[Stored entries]
Start

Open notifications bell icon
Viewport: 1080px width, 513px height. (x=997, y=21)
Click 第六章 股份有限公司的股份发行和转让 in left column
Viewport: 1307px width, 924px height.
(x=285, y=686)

End

_TASK TO CARRY OUT_
In the stored entries above, swap "left column" for "sidebar" and leave everything else as it is.

_CORRECT OUTPUT_
Open notifications bell icon
Viewport: 1080px width, 513px height. (x=997, y=21)
Click 第六章 股份有限公司的股份发行和转让 in sidebar
Viewport: 1307px width, 924px height.
(x=285, y=686)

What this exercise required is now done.